:: What this task involves ::
Transcribe all of the records, leaving out any pictures.

= Beginning of Section =

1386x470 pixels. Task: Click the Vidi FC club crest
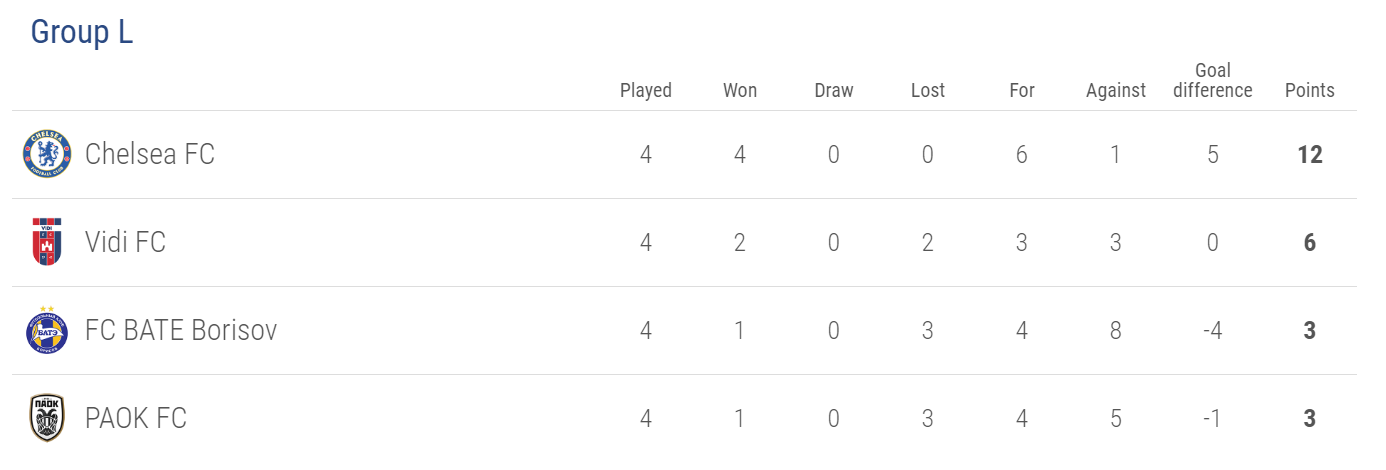[47, 242]
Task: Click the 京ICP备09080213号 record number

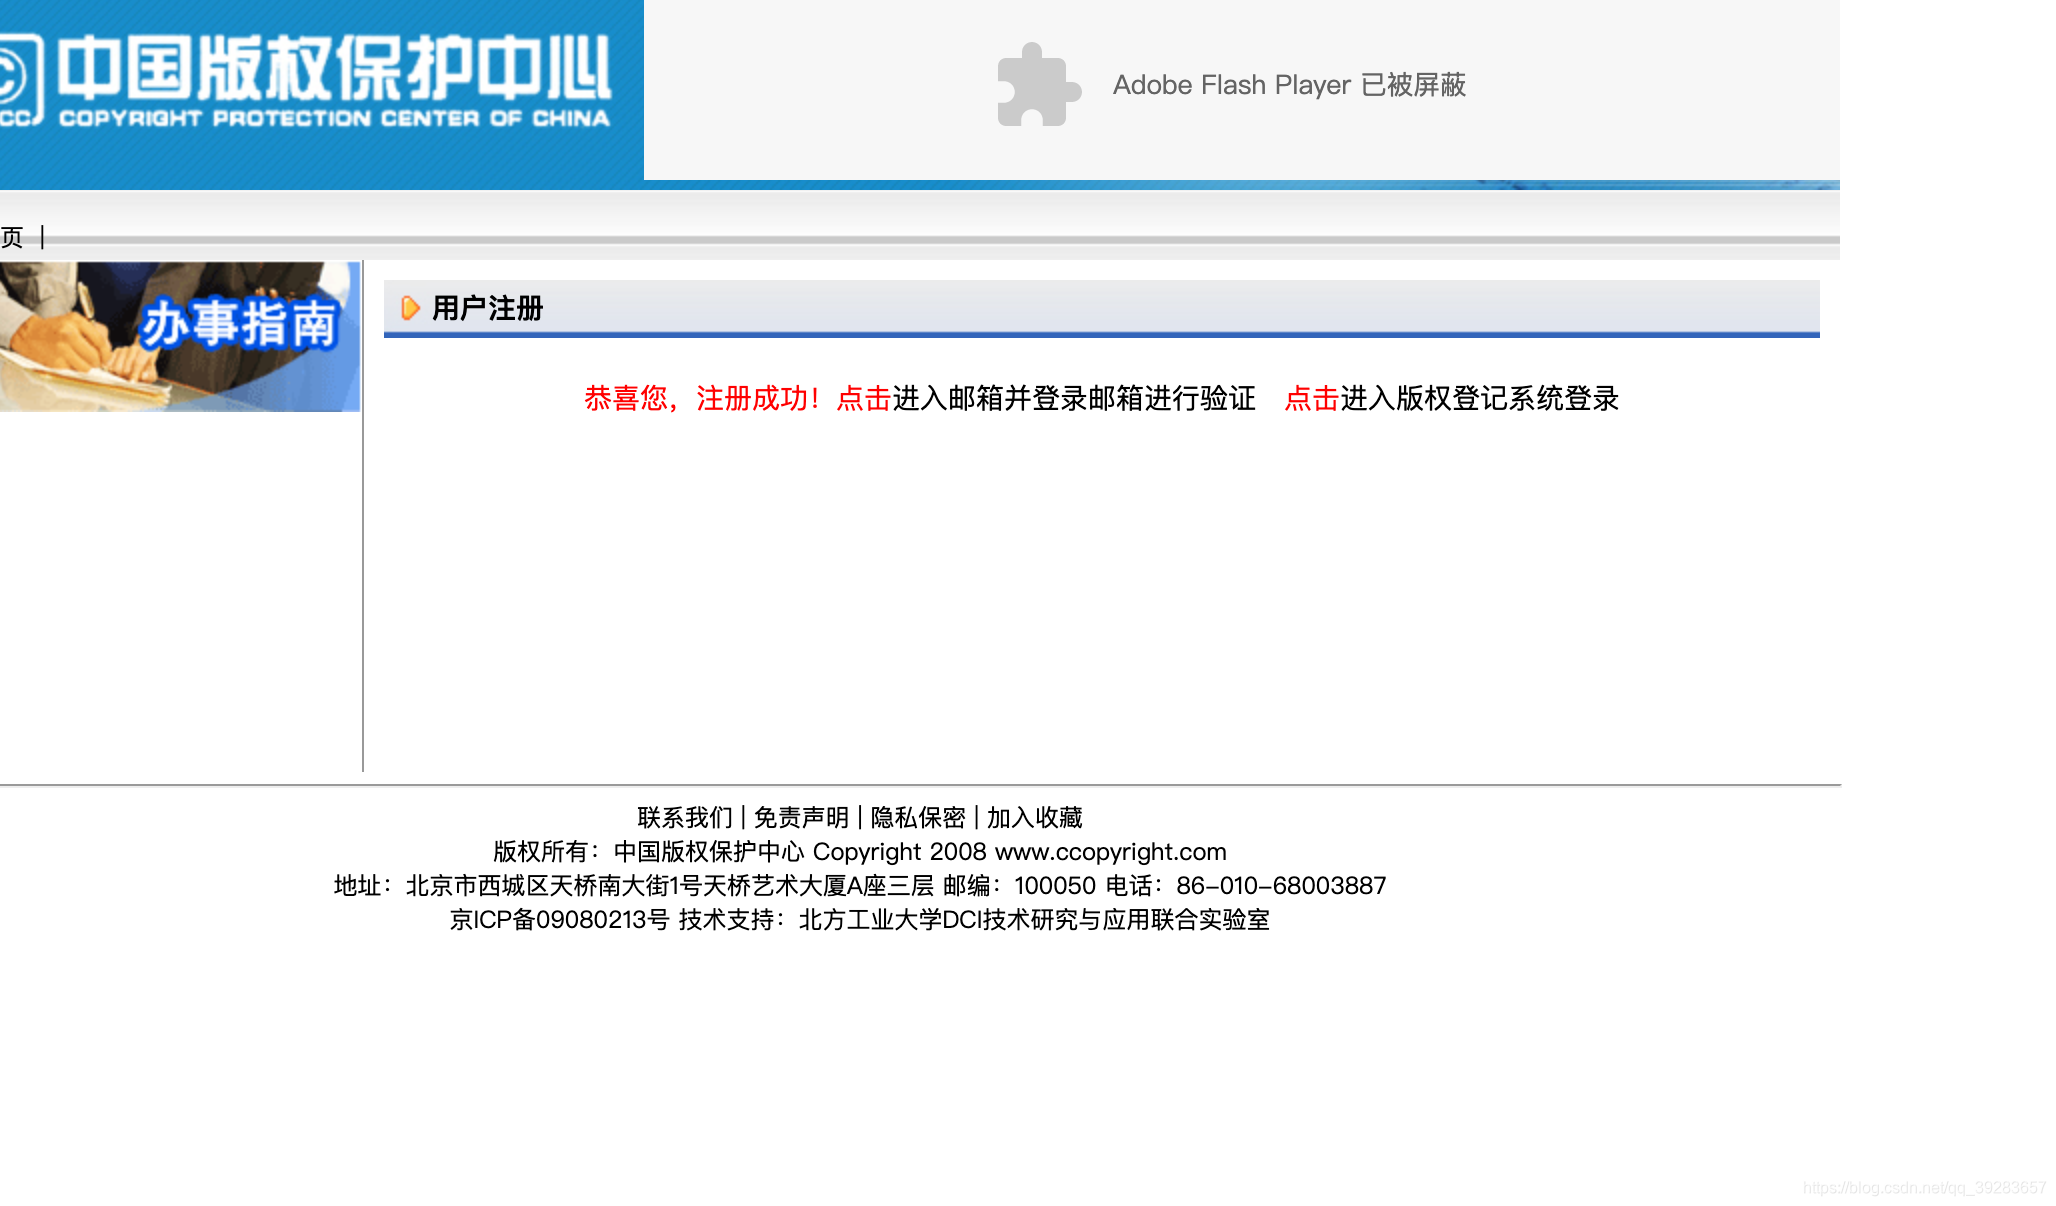Action: 559,920
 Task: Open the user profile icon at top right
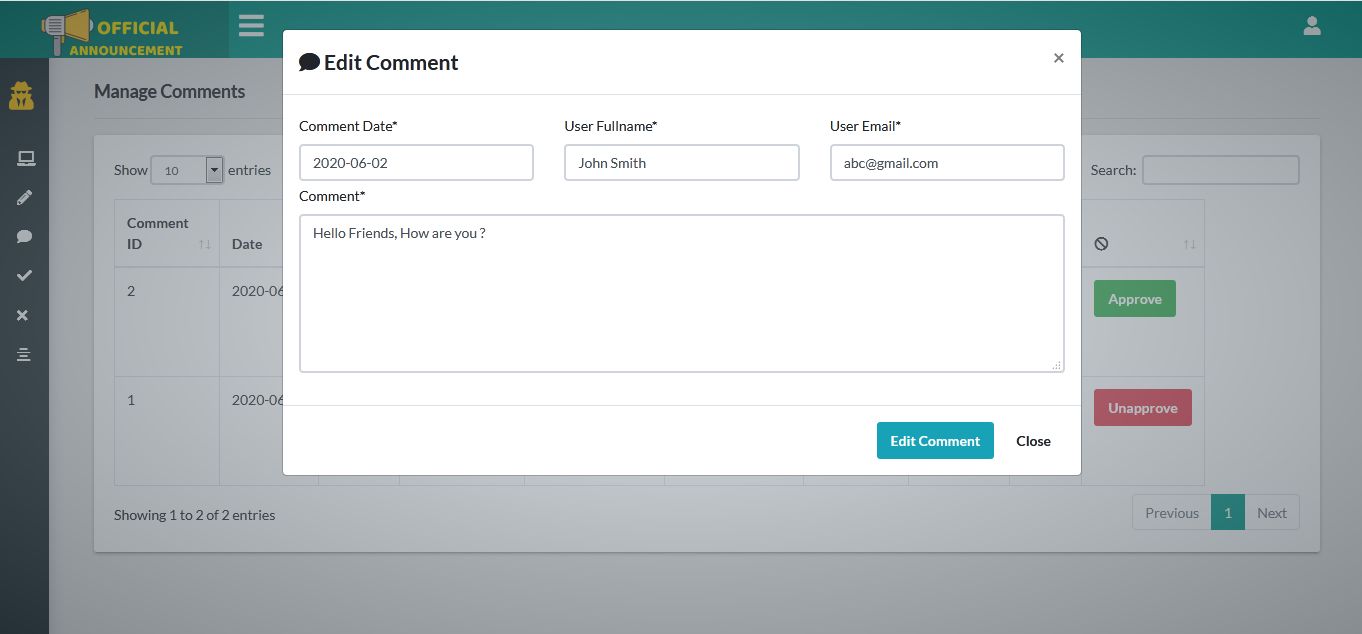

= End of Section =

:: Task output ::
1386x470 pixels. Task: Click the Vidi FC club crest
[47, 242]
Task: Click the 京ICP备09080213号 record number

Action: 559,920
 Task: Open the user profile icon at top right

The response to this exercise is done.